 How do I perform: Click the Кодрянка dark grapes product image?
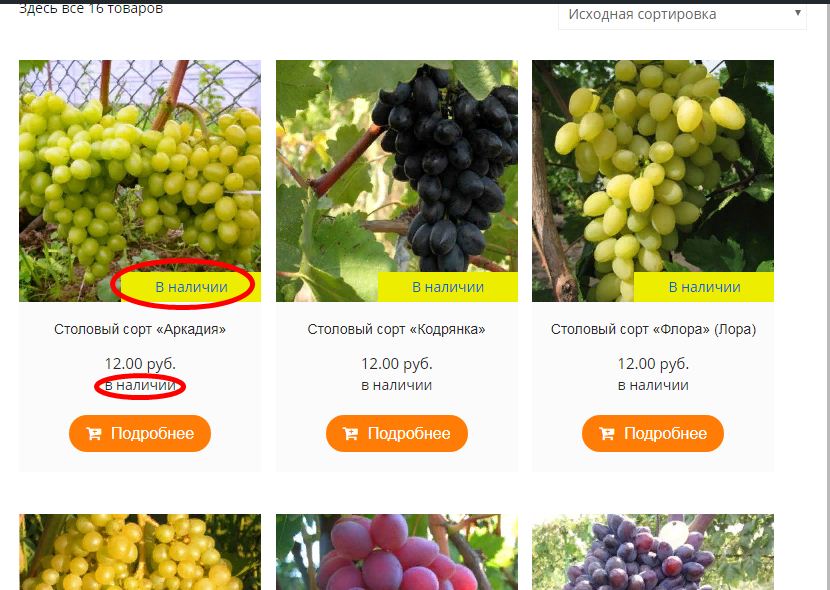coord(396,181)
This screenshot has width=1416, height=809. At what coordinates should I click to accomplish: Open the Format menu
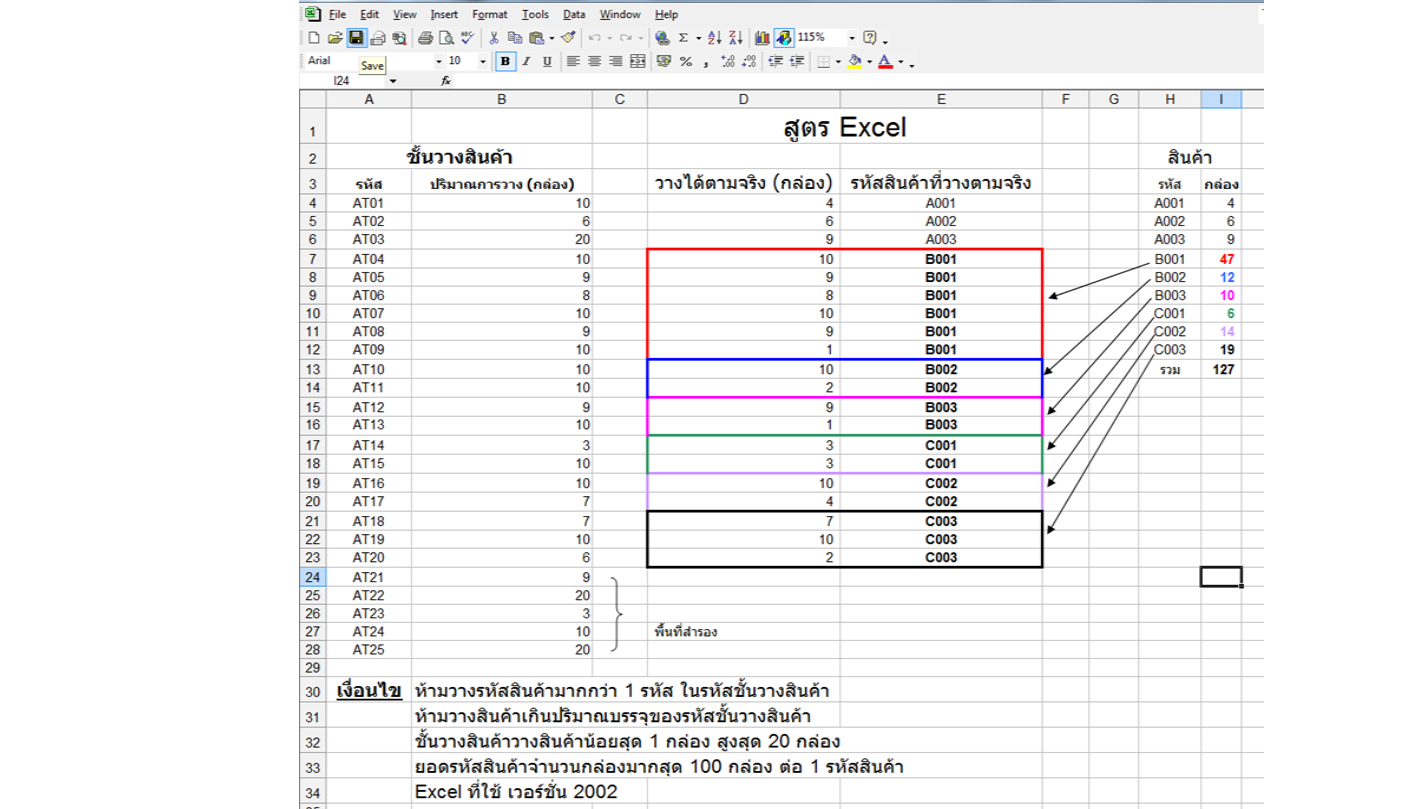point(489,14)
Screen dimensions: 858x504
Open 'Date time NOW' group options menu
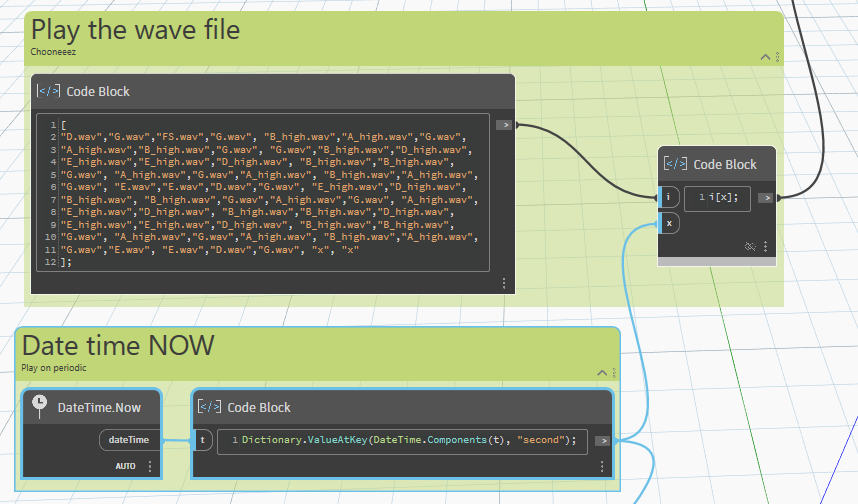(x=612, y=372)
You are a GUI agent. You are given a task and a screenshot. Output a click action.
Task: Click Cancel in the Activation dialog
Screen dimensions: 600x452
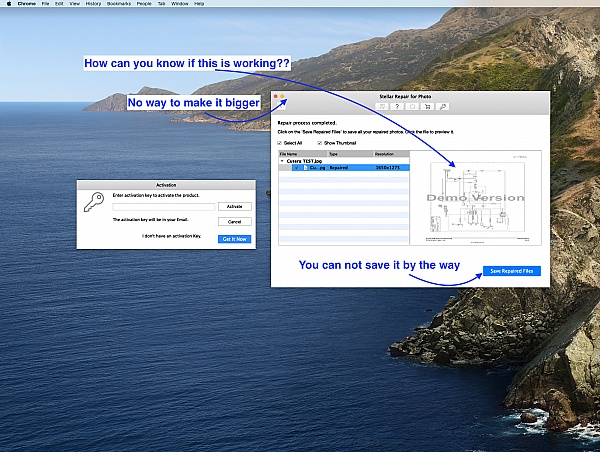pos(234,221)
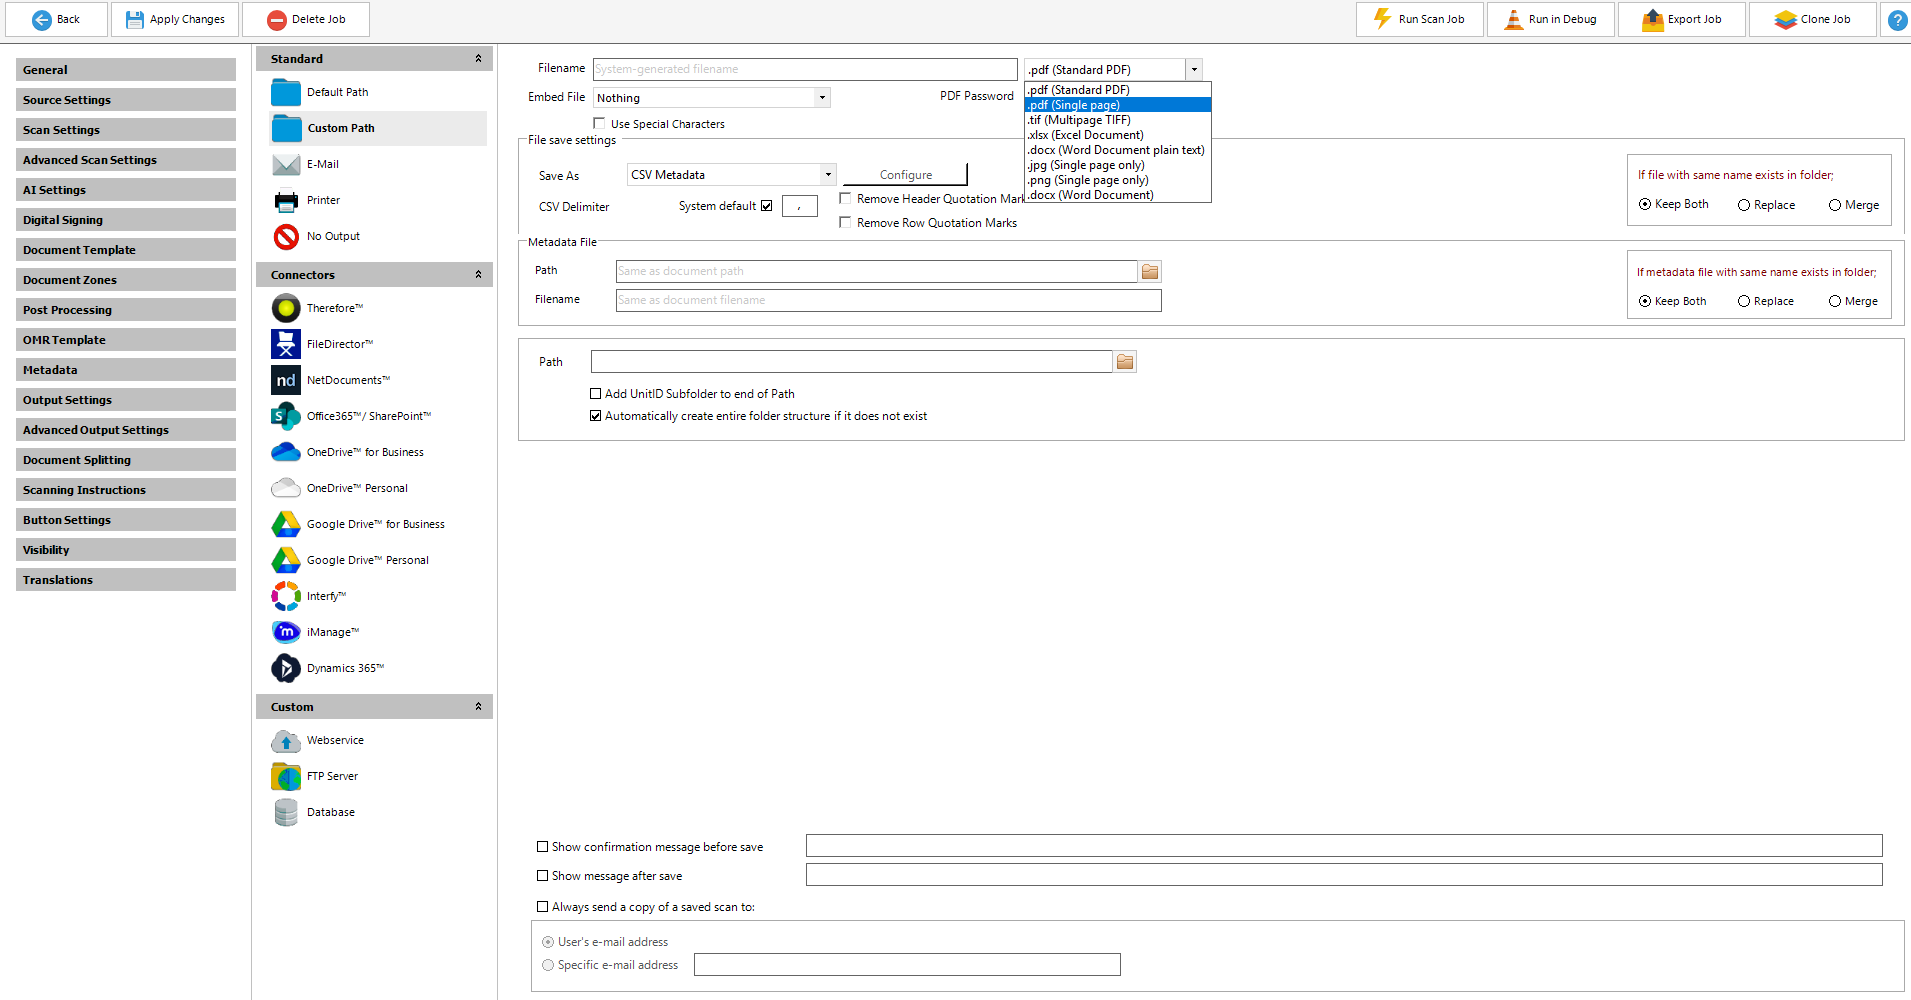Image resolution: width=1911 pixels, height=1000 pixels.
Task: Click the FTP Server icon
Action: coord(286,776)
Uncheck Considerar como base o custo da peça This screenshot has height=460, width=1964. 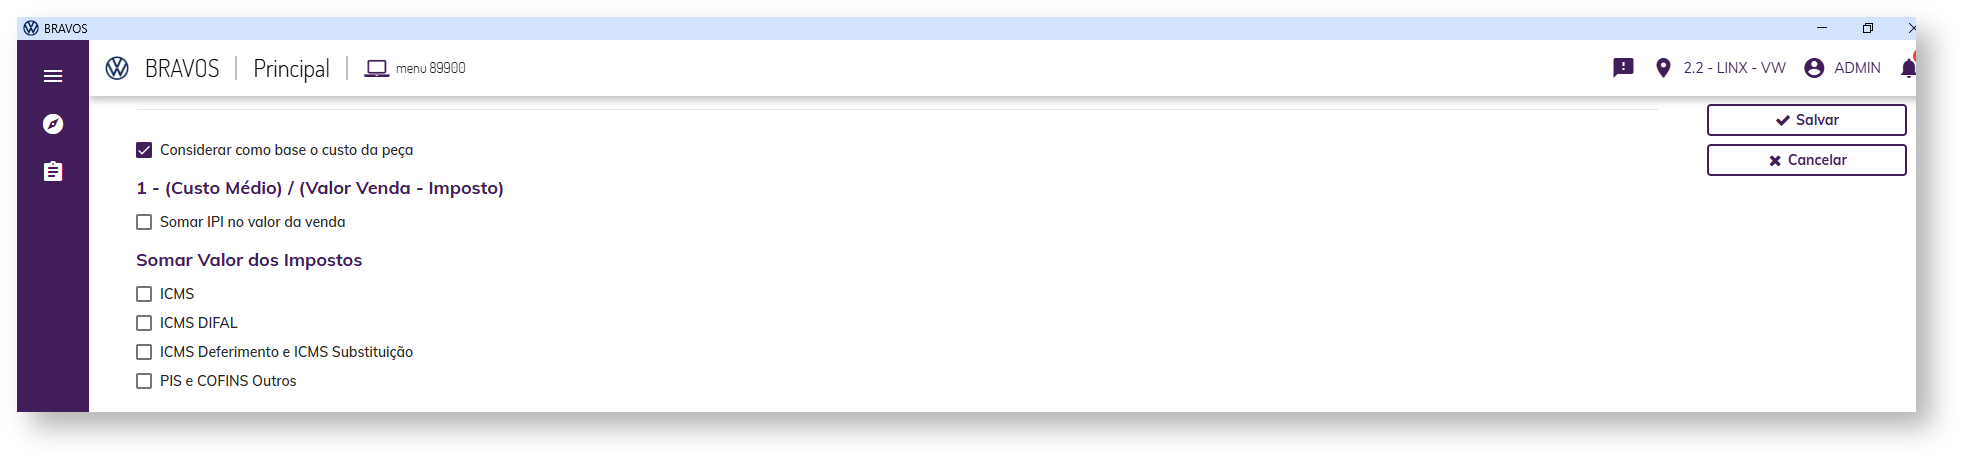144,150
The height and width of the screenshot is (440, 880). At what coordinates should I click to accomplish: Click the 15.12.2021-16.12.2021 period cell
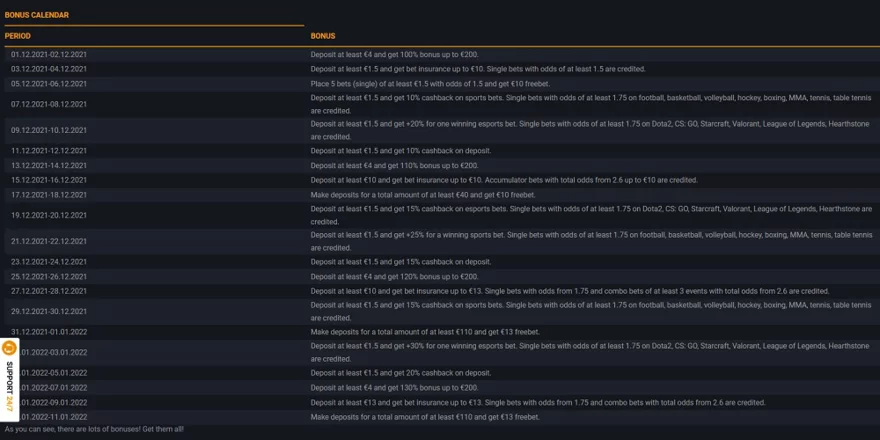[x=49, y=180]
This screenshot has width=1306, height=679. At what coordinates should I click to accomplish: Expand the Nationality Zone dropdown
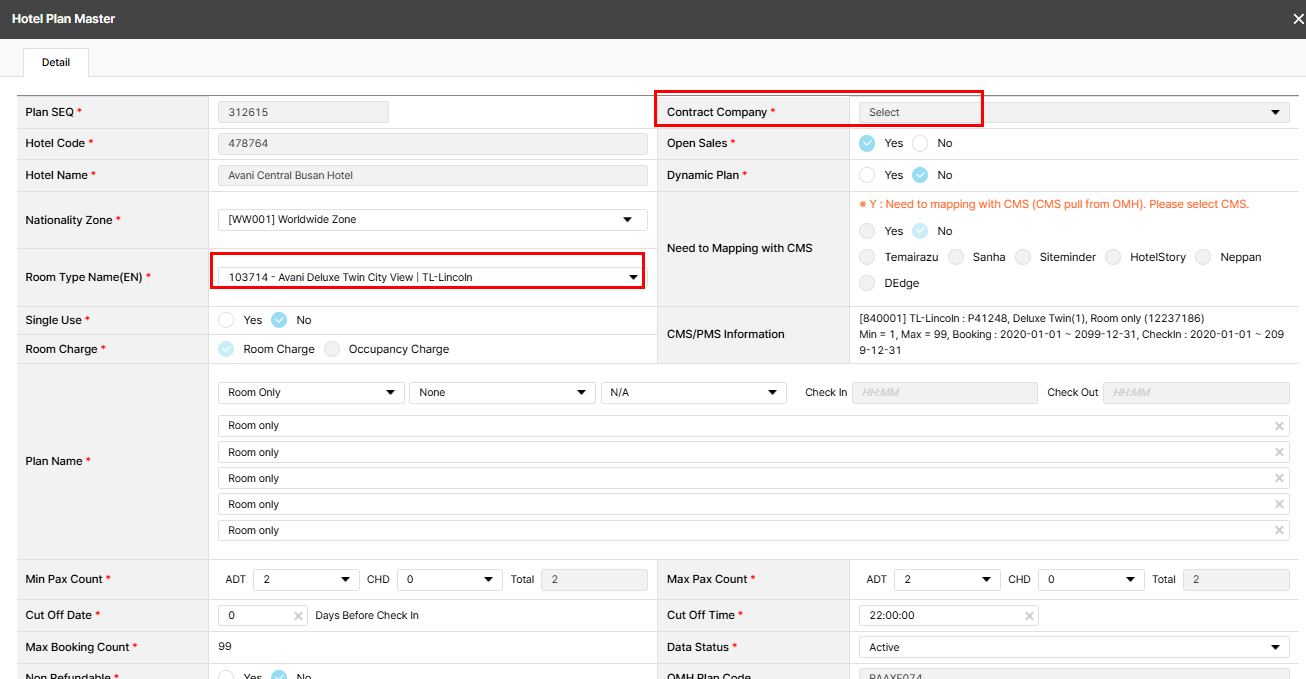pos(432,219)
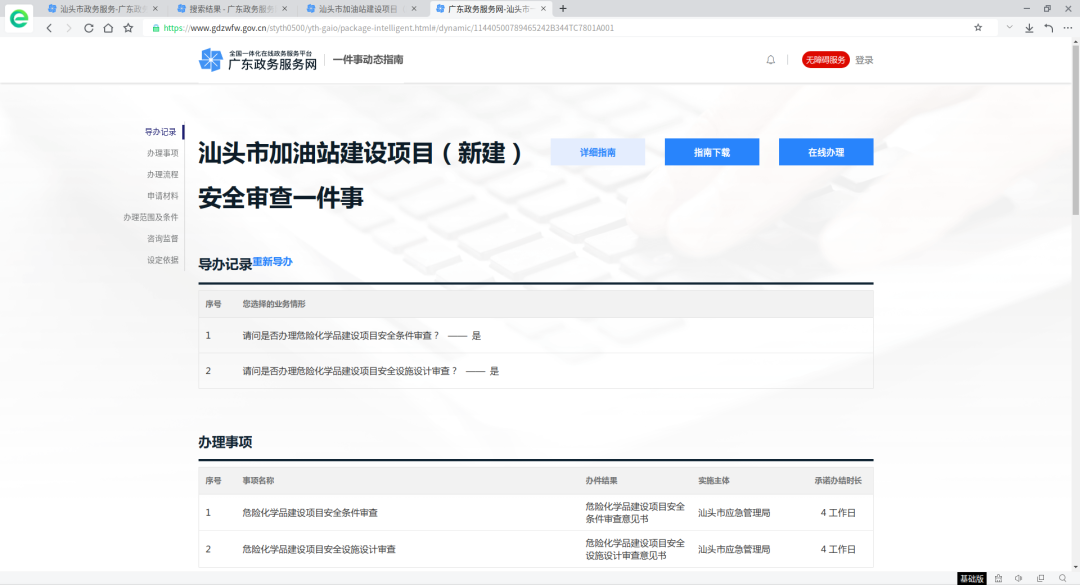Click 指南下载 button

(x=712, y=152)
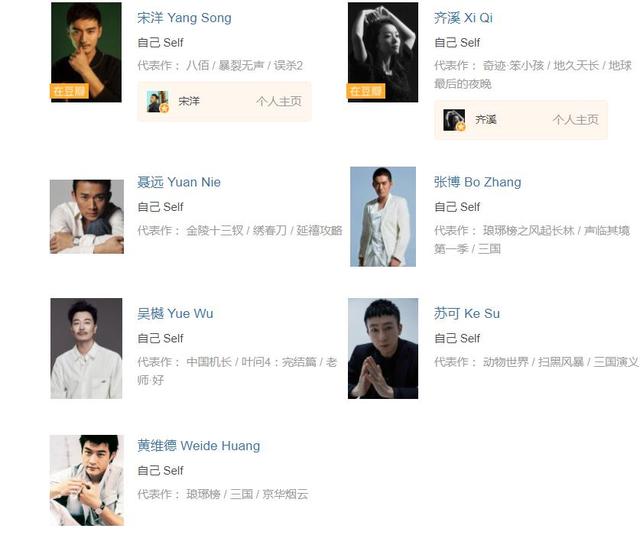Open 个人主页 for 齐溪
This screenshot has width=640, height=548.
(576, 120)
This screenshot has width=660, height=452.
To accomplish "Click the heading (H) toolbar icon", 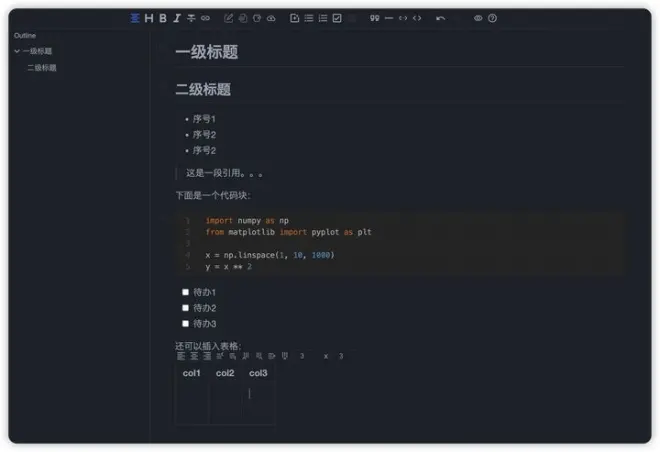I will click(x=149, y=18).
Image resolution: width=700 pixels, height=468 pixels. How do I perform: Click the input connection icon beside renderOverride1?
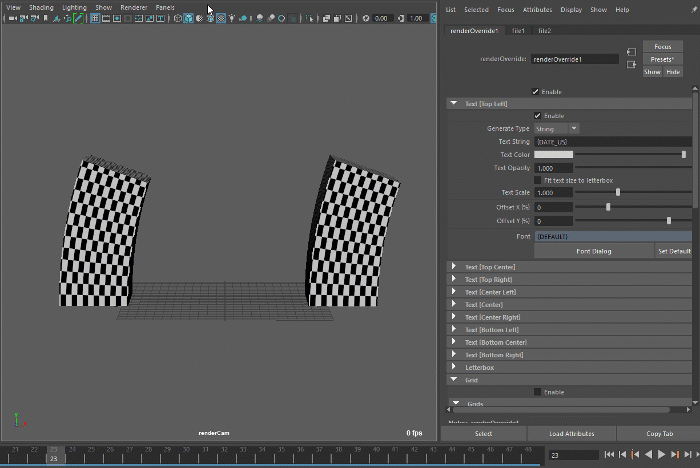click(x=631, y=50)
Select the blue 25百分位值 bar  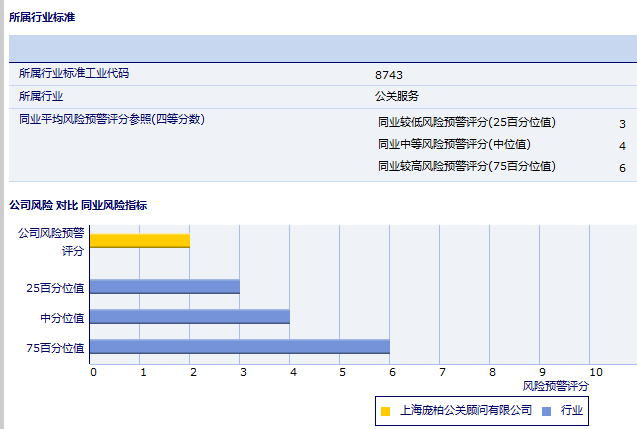tap(164, 286)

+---+

Pictures excluded, repeat exactly the lines from the top of the material through the line with "You are a GUI", including both of those lines.

## RESPONSE BOX
 How do I perform: Click the Кодрянка dark grapes product image?
coord(396,181)
This screenshot has width=1416, height=809. At what coordinates should I click to accomplish: Open the Format menu
point(489,14)
Screen dimensions: 858x504
Open 'Date time NOW' group options menu
(x=612, y=372)
You are a GUI agent. You are given a task and a screenshot. Output a click action.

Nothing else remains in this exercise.